La Thaïlande souffre déjà considérablement du coronavirus, car le tourisme, qui représente près de 11,5 % de son PIB, s'est presque évaporé, sans compter que le tourisme a des ramifications dans de nombreux secteurs de l'économie. Trois plans de relance budgétaire équivalant à 13 % du PIB ont été récemment annoncés, ce qui a aggravé le déficit budgétaire de 2,6 % que le gouvernement avait déjà prévu dans son budget avant ces mesures de relance. Sans surprise, le baht thaïlandais s'est déprécié de 7,1 % par rapport au dollar américain depuis le début de l'année. Mais ce qui nous préoccupe le plus en Thaïlande, c'est l'impact à long terme du coronavirus sur l'industrie aéronautique, et plus particulièrement la disparition actuelle des compagnies aériennes à bas prix que la pandémie a déclenchée et dont l'industrie touristique thaïlandaise a grandement bénéficié. Sans les compagnies aériennes à bas prix qui attirent des foules de touristes, les stations balnéaires de Thaïlande pourraient être très différentes à l'avenir.
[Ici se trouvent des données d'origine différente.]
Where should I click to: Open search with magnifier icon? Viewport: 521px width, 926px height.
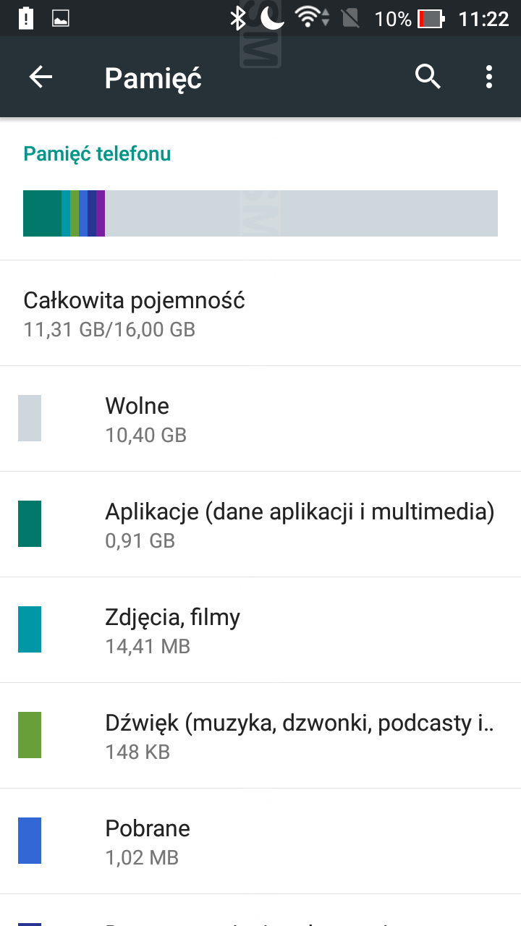428,77
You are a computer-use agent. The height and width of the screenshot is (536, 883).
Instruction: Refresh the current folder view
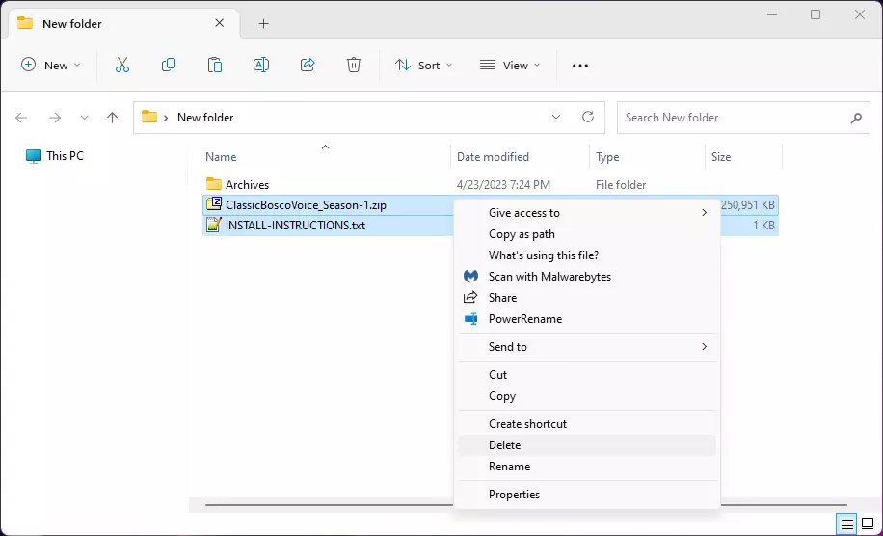click(588, 117)
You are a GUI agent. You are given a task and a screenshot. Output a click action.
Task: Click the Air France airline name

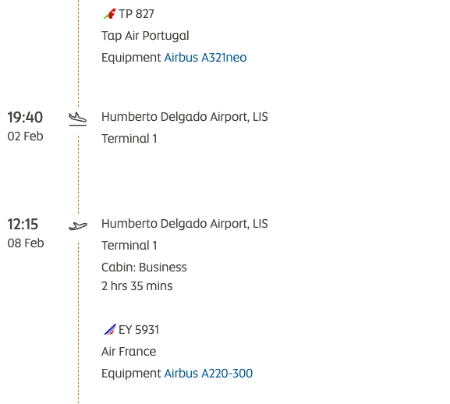[129, 352]
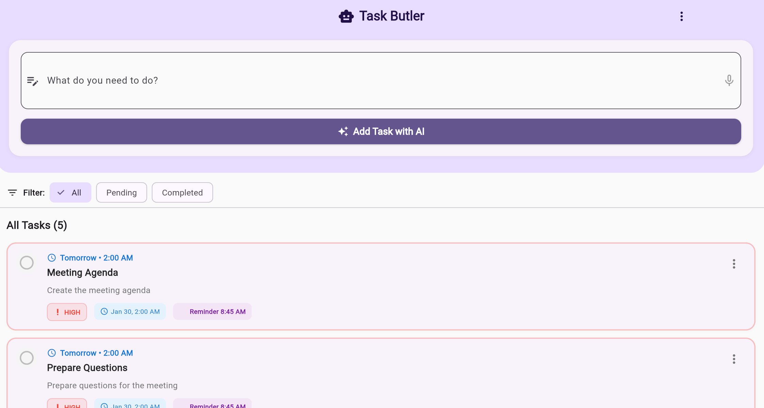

Les gens mangent entre des cloisons en plastique, établies dans le but de contenir toute propagation du coronavirus, au restaurant Penguin Eat Shabu Hotpot à Bangkok, le 5 mai 2020

En Indonésie, environ la moitié du pays est isolée. Cependant, la version indonésienne de l'enfermement n'est pas drastique : les gens peuvent mener une vie normale dans leur localité même si celle-ci est soumise à un contrôle d'accès strict pour les étrangers. La Banque d'Indonésie a réussi à rassurer les investisseurs étrangers, qui sont d'une importance capitale, car ils contrôlent 32 % de la dette souveraine du pays. La banque centrale s'est engagée dans un exercice d'assouplissement quantitatif équivalent à 3 % de son PIB, a réduit son ratio de réserves obligatoires pour les banques et, surtout, a signé un accord de swap de 60 milliards de dollars avec la Réserve fédérale américaine. Cela a suffi pour que la roupie s'apprécie de 10 % en avril, après s'être dépréciée de 17 % au cours du premier trimestre de l'année. Ce sont des mesures décisives qui nous donnent confiance dans la trajectoire à long terme de l'économie indonésienne.